▶ _Description of the task_
From the line that contains "Given: Open the Tools menu" to the last line of the data below, transcribe every line exactly. Do not include the pictures.

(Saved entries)
◇ ◇ ◇ ◇ ◇
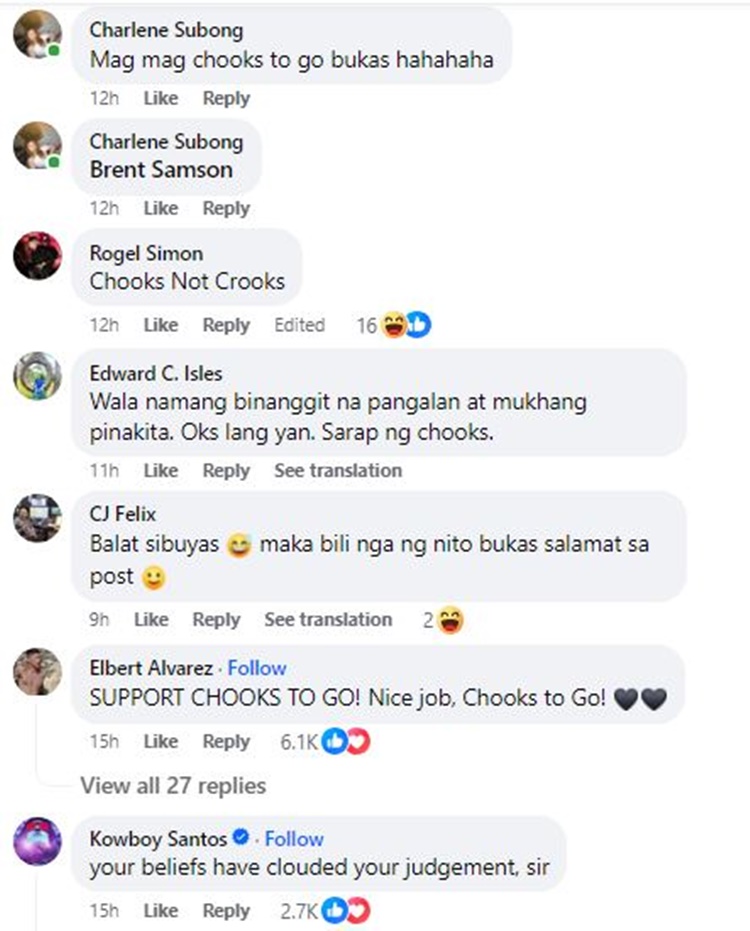Expand View all 27 replies
The height and width of the screenshot is (931, 750).
tap(173, 786)
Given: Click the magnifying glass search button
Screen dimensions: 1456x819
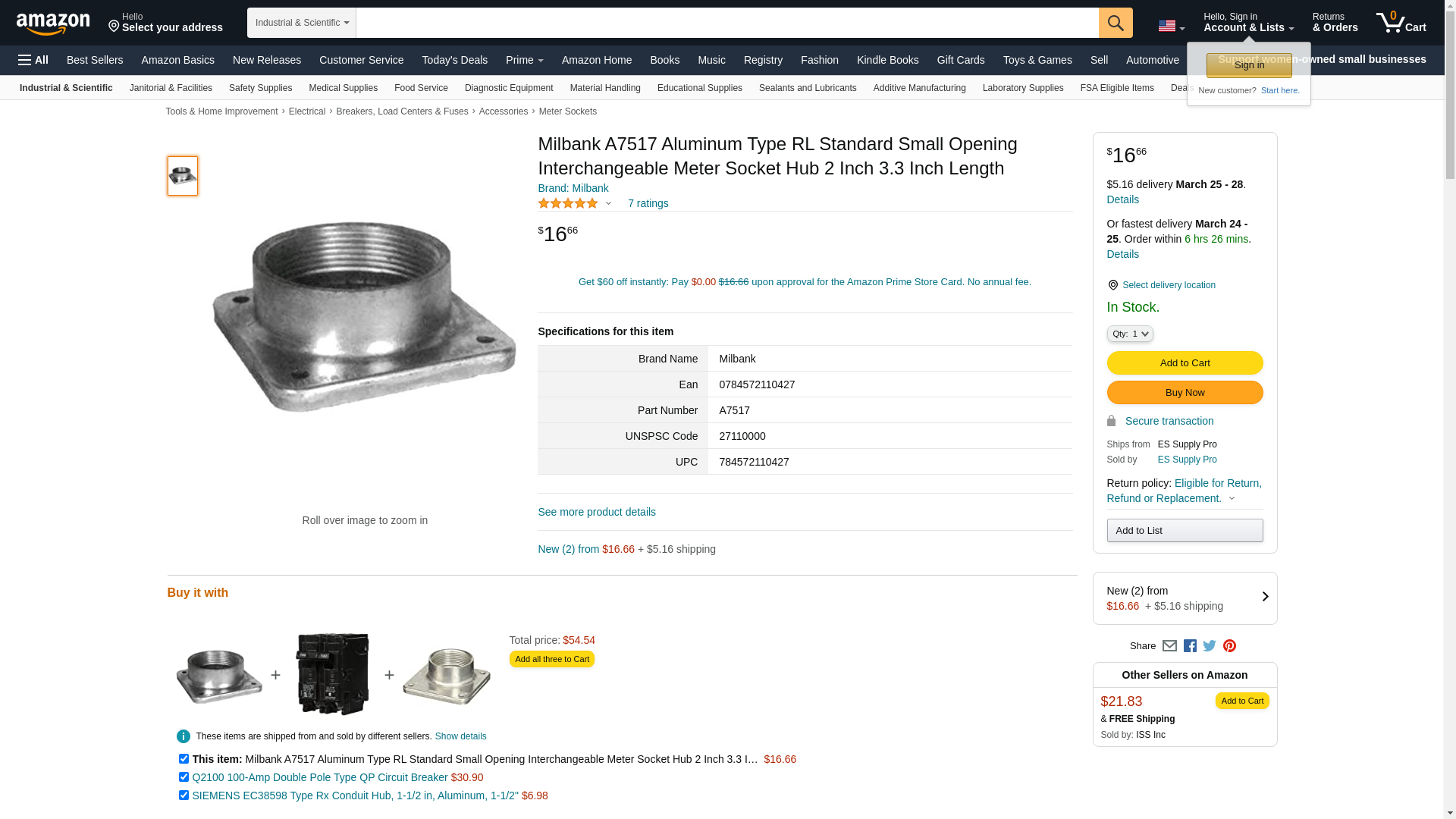Looking at the screenshot, I should (x=1115, y=23).
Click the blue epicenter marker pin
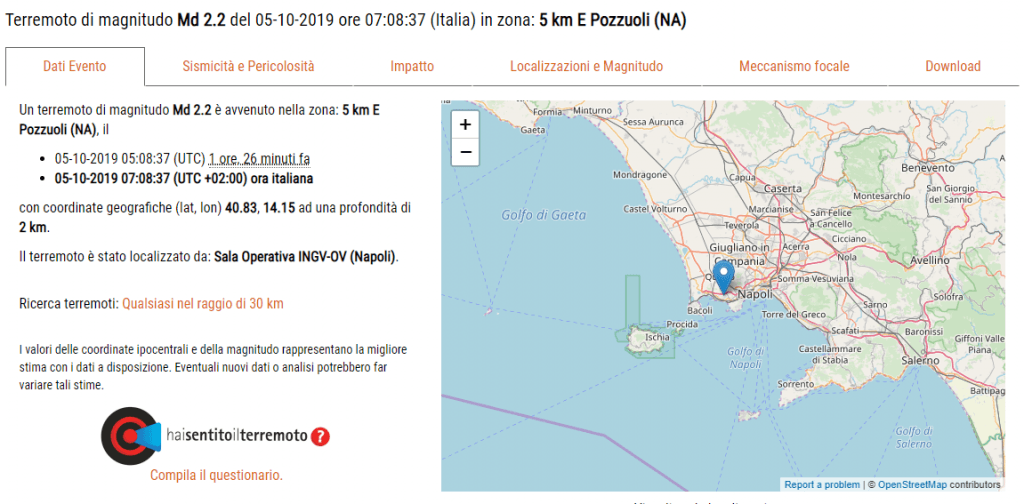The height and width of the screenshot is (504, 1024). point(726,274)
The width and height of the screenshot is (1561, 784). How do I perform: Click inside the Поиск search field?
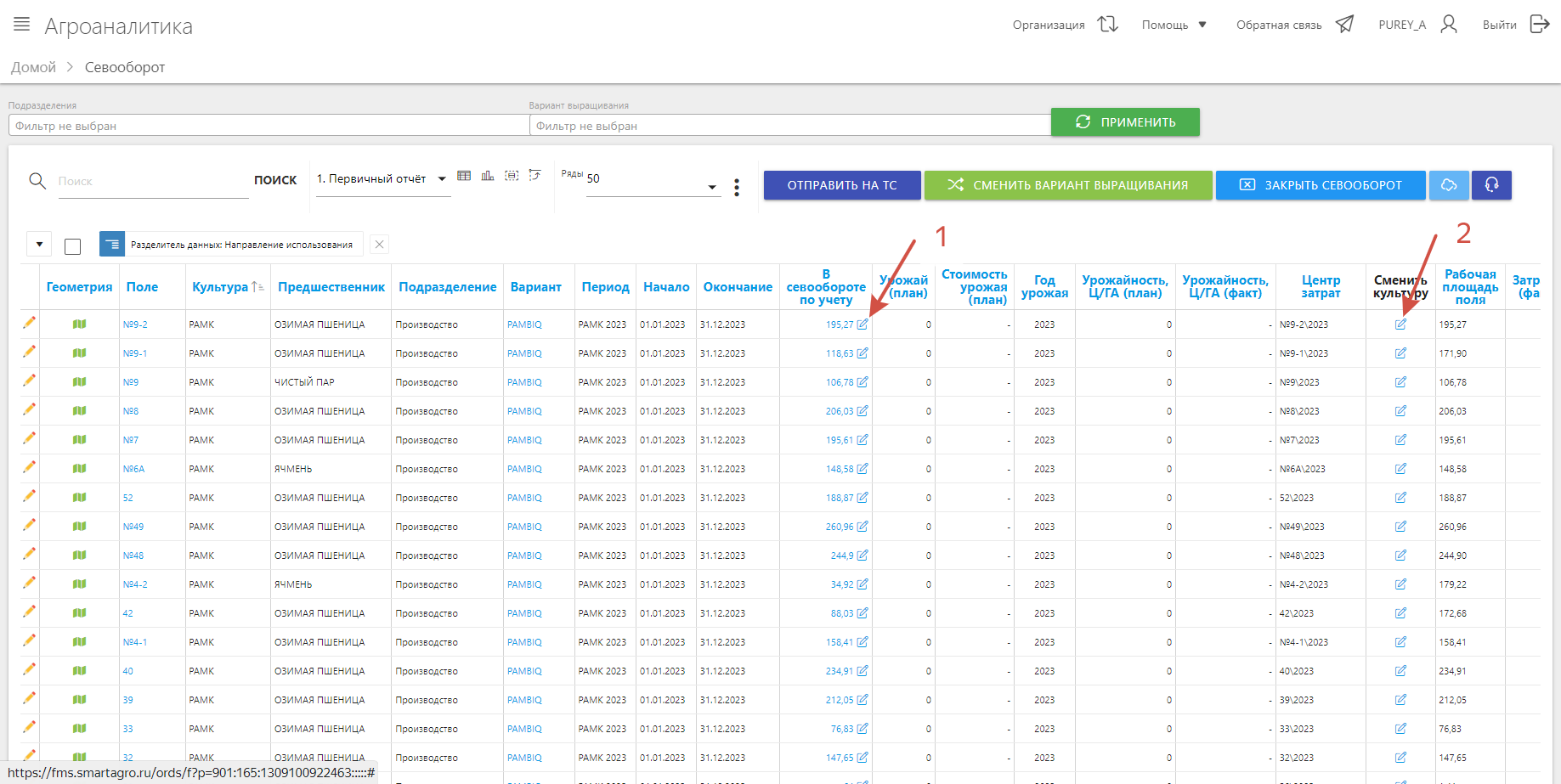tap(153, 181)
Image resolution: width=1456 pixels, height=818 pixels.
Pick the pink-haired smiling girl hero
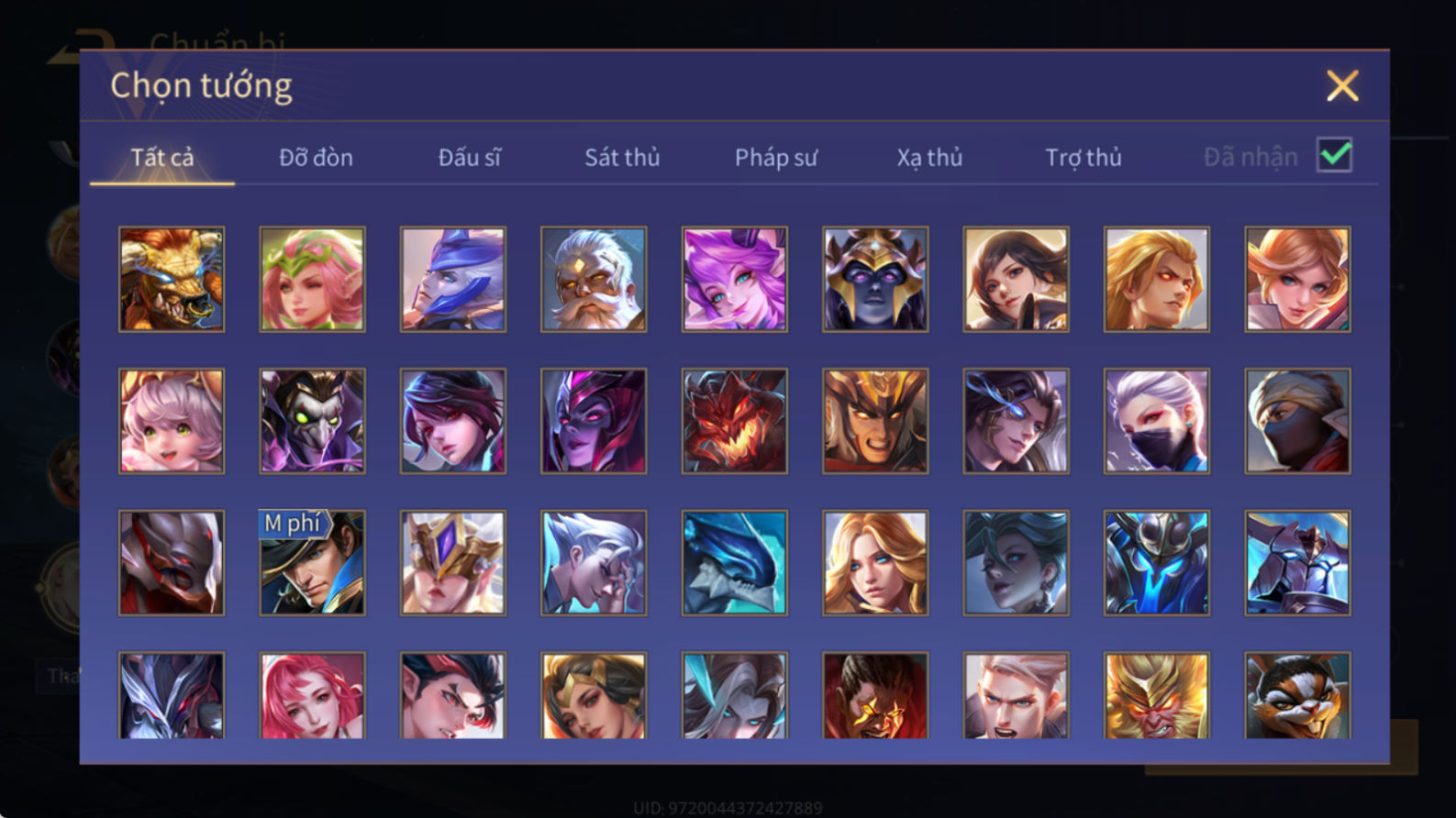[172, 421]
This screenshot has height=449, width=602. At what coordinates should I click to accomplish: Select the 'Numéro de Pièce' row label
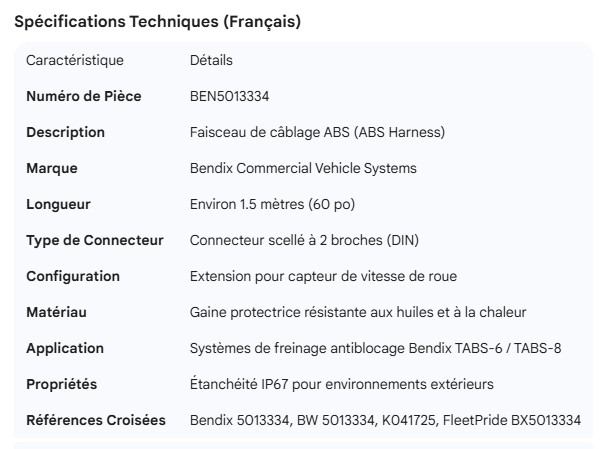coord(83,96)
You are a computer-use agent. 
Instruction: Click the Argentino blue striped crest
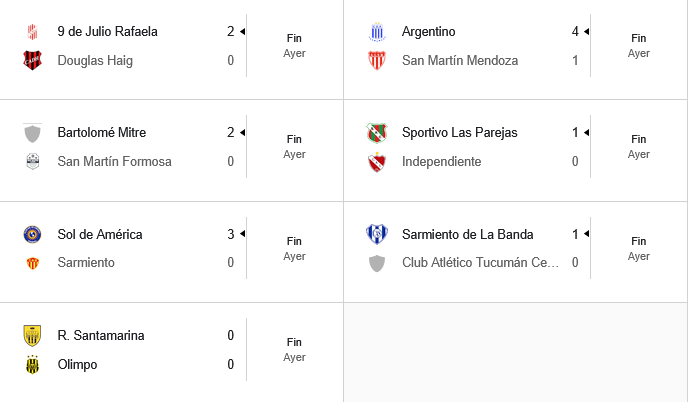click(377, 32)
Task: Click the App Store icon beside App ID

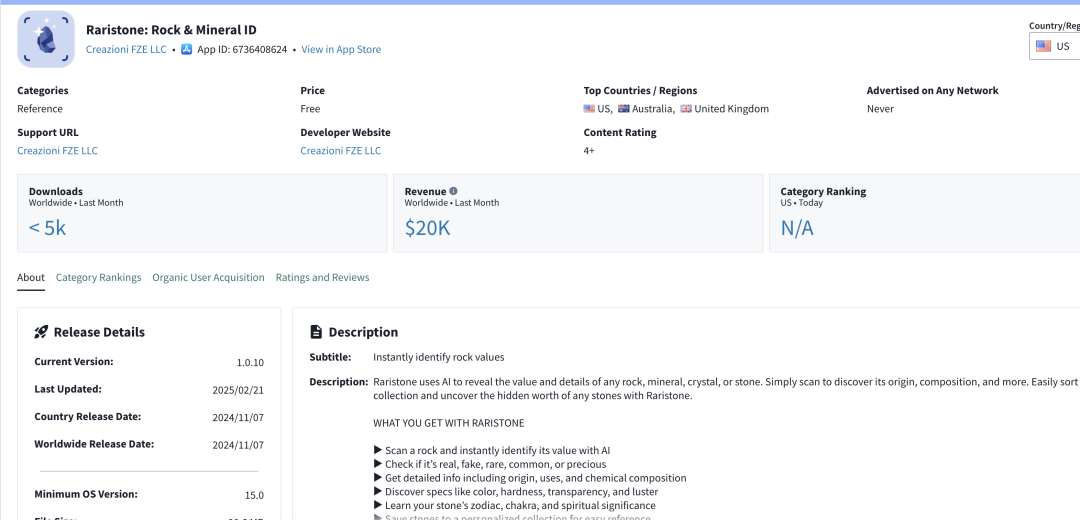Action: pos(187,50)
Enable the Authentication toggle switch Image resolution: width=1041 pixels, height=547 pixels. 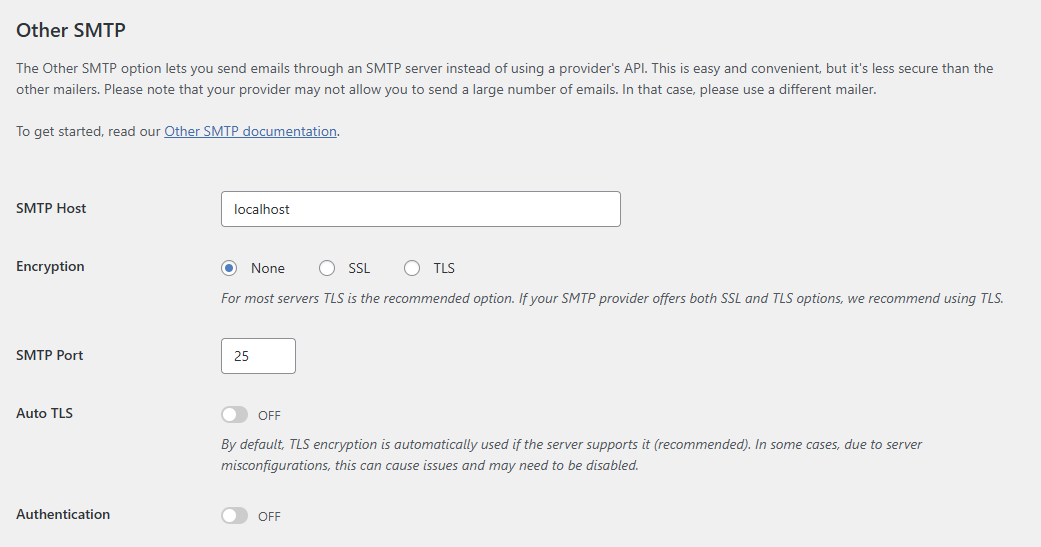tap(235, 516)
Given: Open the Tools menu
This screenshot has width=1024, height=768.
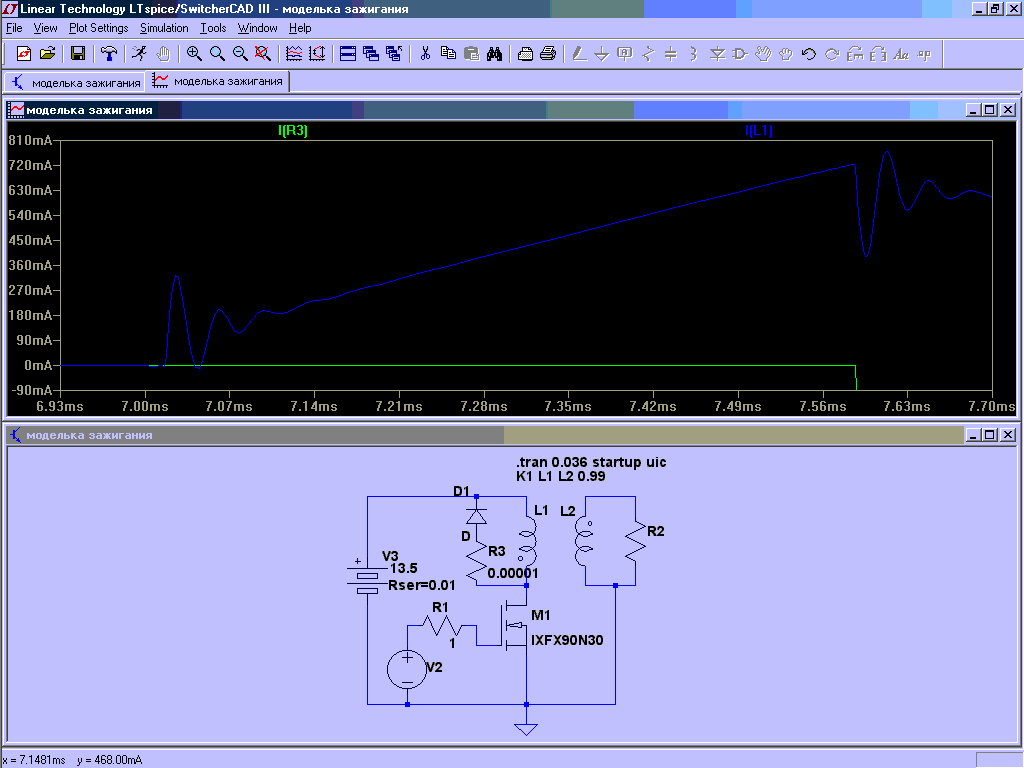Looking at the screenshot, I should (213, 28).
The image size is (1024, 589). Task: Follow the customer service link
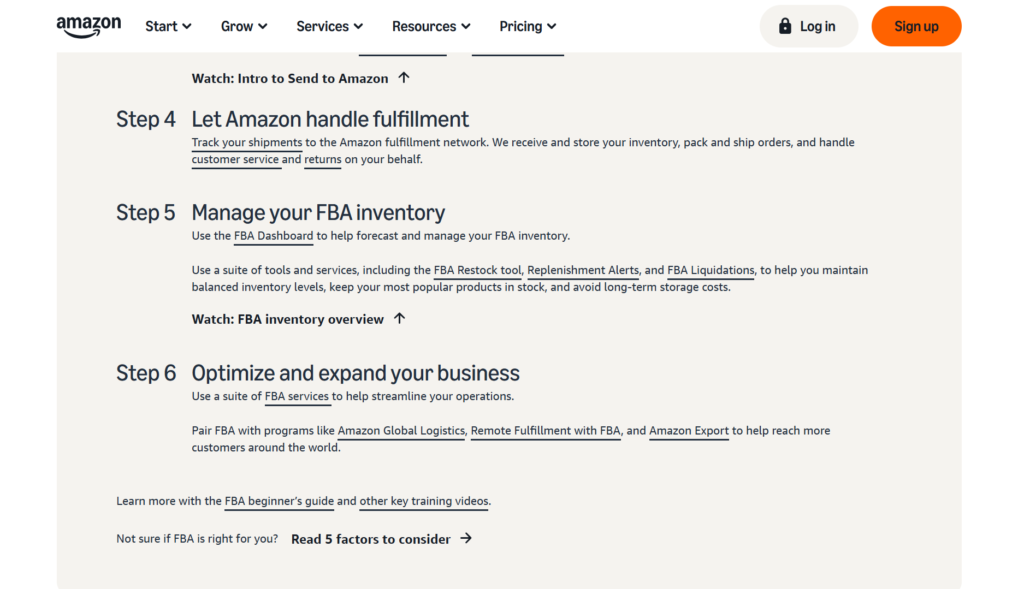click(235, 160)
◇ ◇ ◇ ◇ ◇
▶ _Exercise output_
Given: Open the Tools menu
This screenshot has width=1024, height=768.
Looking at the screenshot, I should (213, 28).
The image size is (1024, 589). Task: Follow the customer service link
click(235, 160)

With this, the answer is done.